Saturday, March 31, 2007

The Online (and Offline) Misogyny Blues

So I've been reading about the whole Kathy Sierra debacle this week. Frankly, I wish I could say I was surprised to read about vicious insults and threats hurled at an online personality but, well, I've been online too long to be shocked by users' bad behavior. I think the only aspects of the situation that surprise me are that anyone could get so pissed off at a software programmer and that there has been such a stir online in Sierra's defense. It's much more difficult offline to get dozens, if not hundreds, of people to rally to your support if you've been subjected to threats on your life or sexual well-being.

Joan Walsh at Salon.com has an interesting piece today about the misogyny that seems to rage on this here Interweb. She points out that not only are women subject to sexist bullshit but that men who get on their readers' wrong side are often subjected to implications that they're gay. As if that were the worst thing in the world.

All this misogyny and homophobia seems to be the product of less-than-burly men using the mighty shield of online anonymity to vent their inner frustrations and insecurities. I assume the "less-than-burly" part because one, if they were really manly men they wouldn't feel the need to spew vitriol on total strangers, attacking their sexuality in one way another; and it also seems like if they're so tough they'd be doing things like caber-tossing, tuning up their Harley-Davidsons or walking uphill pulling a semi truck for charity instead of sitting at their computers thinking of the crudest thing they could possibly say to someone they've never met.

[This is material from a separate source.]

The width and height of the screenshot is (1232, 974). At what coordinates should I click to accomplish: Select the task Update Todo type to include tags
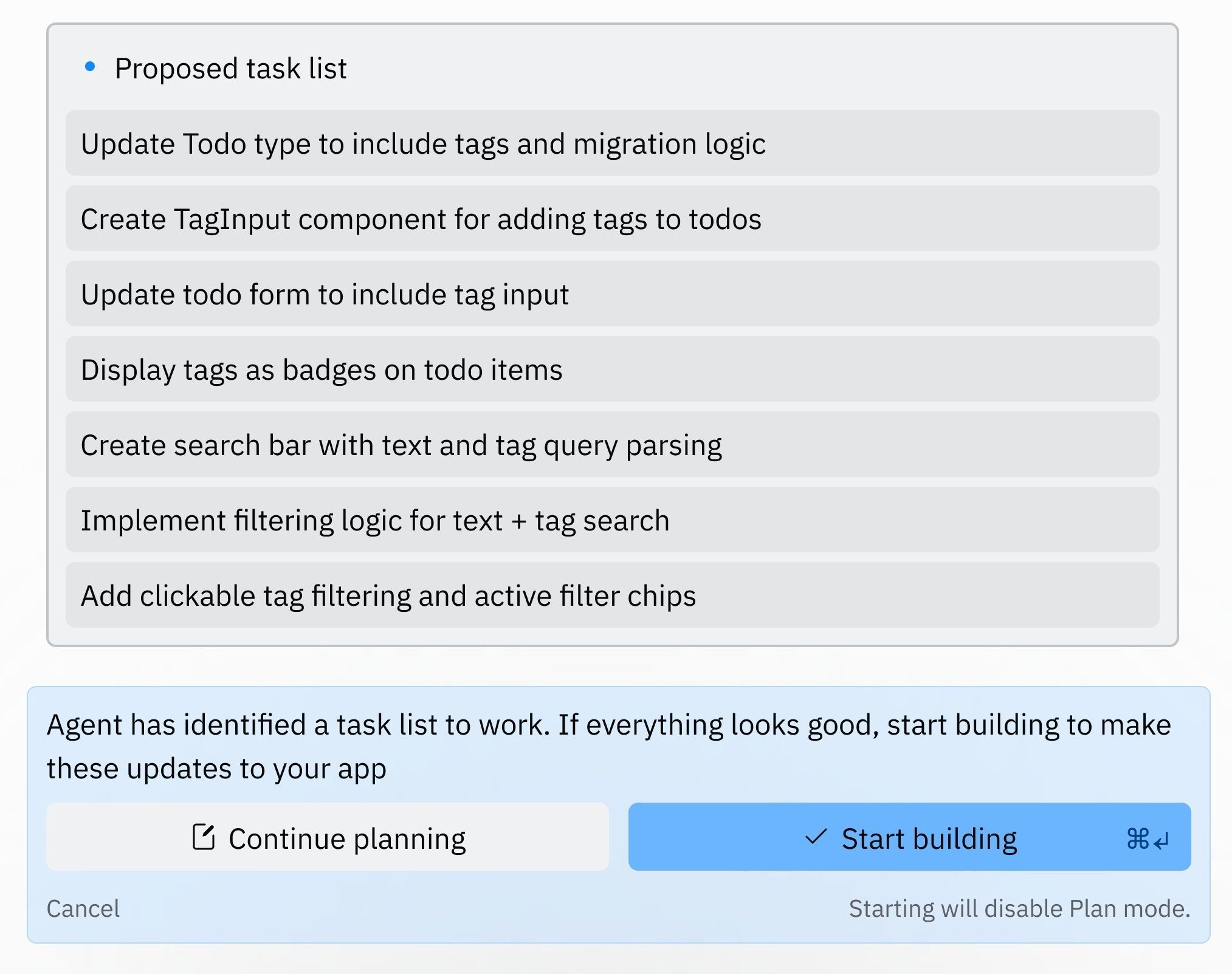coord(613,143)
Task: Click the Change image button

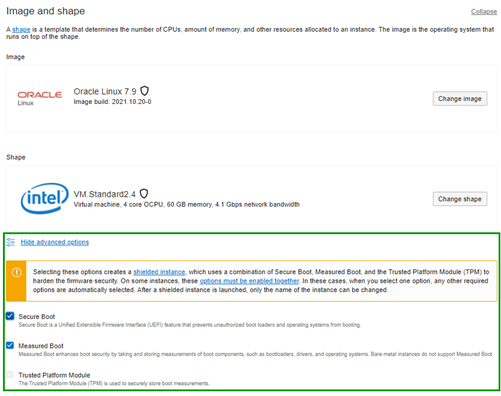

In her piece today, Walsh cites a thread of insults that came in response to an interview she did with Anne Lamott, a former Salon.com columnist:

But boy, there were plenty of insults, and most of them had to do with us as women -- as mothers, as sexual objects, as writers, as professional women in the world. To boil it down, we're wrinkly old hags (even though Lamott said my neck looks good! WTF?); we're narcissists and bad mothers, and worst of all, for writers, we're really bad writers, and terribly stupid. But mostly we're just bad women. Bad, bad women. And did I mention ugly and wrinkly?

How immature is that -- calling a couple of writers "ugly and wrinkly," as if that had anything to do with the quality of their work? It sounds as stupid as if I were to say something like, "OMG Mister Male Blogger, you suck 'cos you have a BALD SPOT! EEEEEW!" Who above the age of 13 thinks that's funny and sporting? (But then I forget -- men grow more distinguished as they age, whereas women only become "wrinkly old hags" -- a theory that has abounded in the world since well before the birth of the Internet.)

Those who argue against Sierra say it's a matter of free speech for people to comment however they like online. And while insults are certainly free for the throwing, threats of sexual or non-sexual violence aren't protected speech in American reality, virtual or not.

Some of the responders to Walsh's column today argue that men are often objectified and insulted online as well, and I don't doubt that's true, but I tend to side with her, and with Sierra, simply because I still see sexism abounding offline as well -- particularly in the realm of live music.

During South By Southwest, one local news organization had this appalling headline over a short blurb on its Web site: "All-Female Rock Band To Play At SXSW" -- as if women in rock-'n'-roll were still a sort of novelty (never mind The Supremes, The Ronettes, Janis Joplin, Joni Mitchell, Rickie Lee Jones, Joan Jett ... do I need to go on?). On top of that, my best friend -- a singer-songwriter -- told me last week that in six years of booking gigs for herself as a solo act, the band she used to lead and the band she's in right now, she has never seen a venue where a woman is in charge of booking the bands. It's not that female acts never get gigs -- we've got Terri Hendrix, Cheryl Murdoch and Patrice Pike, to name just a few outstanding female musicians -- but it seems like women aren't in charge of all the business behind the music, and that's kind of an important thing to have some control over. It's like the old issue of there being so few black quarterbacks in the NFL.

On one hand, I like to think that the news headline & my best friend's experience might be anomalies -- after all, I'm in Texas, and we're not the most socially progressive state in the union. On the other hand, we're in Central Texas -- Austin and San Marcos -- which is the "progressive" part of the state, allegedly full of free-thinkers and intellectuals (aside from most of the people you'll find in and around the State Capitol). If the attitude toward women here is basically to pat them on the head & notice that it's cute that they're trying to play rock-'n'-roll, I shudder to think what female musicians in more socially conservative areas have to go through.

I don't usually consider myself a feminist -- just as I've known men who were chauvinist pigs, I've known women who have fit the stereotype that chauvinist pigs carry around in their heads -- but the Kathy Sierra situation has inspired no small amount of sympathy and an awareness of how much it still sometimes sucks to be a woman.